Of course, that means we're eating even bigger heaps of candy. The U.S. Census Bureau says Americans eat an average of 25 pounds of candy each per year (primarily from trick-or-treating!). We would never spoil Halloween by telling you to stay away from the sweet stuff, but we wanted to remove some of the frightful ingredients from a few favorites while keeping flavor and ease. Here are two Plenty-approved recipes that you can whip up in your own kitchen.
Peanut butter cups
Our aim was to replace the emulsifiers and preservatives in Reese’s Peanut Butter Cups with all-natural ingredients, including a luscious dark chocolate.
1 pound organic, fair-trade bittersweet, semisweet, or milk chocolate, chopped
2 cups natural or organic salted peanut butter
1/4 cup organic powdered sugar
Mini-muffin liners or petit-four cups
1) First, temper* the chocolate, which will give it a glossy sheen and keep it from turning white as it cools.
2) Place 3/4 of your chopped chocolate into a bowl set over a small saucepan of barely simmering water.
3) Bring the heat up to 113 degrees (Fahrenheit), remove the saucepan and bowl from the heat, and stir, slowly adding the reserved chocolate until it reaches anywhere between 82 and 86 degrees.

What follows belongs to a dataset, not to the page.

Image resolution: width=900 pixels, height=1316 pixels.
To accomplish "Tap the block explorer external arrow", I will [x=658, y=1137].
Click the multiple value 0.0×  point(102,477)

4) Put the bowl back onto the now warm but not simmering saucepan of water and let it warm to between 88 and 91 degrees.
5) Place a wire rack over a sheet of wax paper. Working one at a time, fill each muffin cup with melted chocolate.
6) Then pour the chocolate back into the bowl, leaving just enough in the cups to coat the sides and bottom.

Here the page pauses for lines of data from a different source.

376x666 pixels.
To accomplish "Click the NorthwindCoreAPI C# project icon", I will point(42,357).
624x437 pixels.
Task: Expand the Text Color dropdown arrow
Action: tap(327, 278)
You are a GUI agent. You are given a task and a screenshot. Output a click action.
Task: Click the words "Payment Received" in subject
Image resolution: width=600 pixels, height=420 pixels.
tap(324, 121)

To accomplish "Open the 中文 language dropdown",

7) Place the cups upside down on the wire rack and allow chocolate to set, about ten minutes (this will create hard shells into which you’ll pour the peanut butter mixture).
8) Meanwhile, thoroughly mix the peanut butter and powdered sugar.
9) Spoon the peanut butter mixture into the hardened chocolate shells almost to the top. Drizzle melted chocolate on the tops to fill and allow to set for one hour.
Makes about four dozen mini cups.
*Or try this quicker, alternative tempering process: Microwave the chocolate at 50 percent power until the top layer has started to melt, about 1- 2 minutes. Let sit for 30 seconds, then stir; let sit again, and repeat this process until the chocolate is smooth and melted.
Brach's candy corn contains 11 ingredients, four of them sugars. Our version requires just five ingredients and uses full-flavored honey rather than high-fructose corn syrup.
1/4 cup organic unsalted butter, softened
1/2 teaspoon organic vanilla
1/2 teaspoon kosher salt
1/3 cup organic honey
3-4 cups organic powdered sugar, plus an extra cup or so for rolling
Natural food coloring (optional; the powdered kind works best)
1) Combine butter, vanilla, salt and honey in a food processor. With the processor running, slowly add powdered sugar until the mixture balls up and slowly turns around the processor bowl.
2) Sprinkle a counter with powdered sugar and knead the mixture, as with bread dough, until it's no longer sticky and firm enough to hold its shape.
3) Divide the mixture into three balls. Using a toothpick as an applicator, put a small amount of yellow food coloring into one ball. Knead the color through, adding more powdered sugar if it becomes sticky. Depending on the humidity, you may need to add up to a cup more sugar to achieve the right consistency. The dough should feel pliable, but not gooey. Repeat the process on a second ball with orange food coloring (or a mixture of yellow and red). Leave the last ball white.
4) Working with one color at a time, break off a section of dough and roll it into a long rope about 1/4" in diameter. Line up each rope side-by-side with yellow on one end, orange in the middle and white at the top, pressing together gently to make a tricolored log.
5) Slice into pieces about 1/8" to 1/4" thick, and use your fingers to shape into triangles.
Candy corn is ready to eat immediately, but improves if allowed to set overnight. Makes about one pound.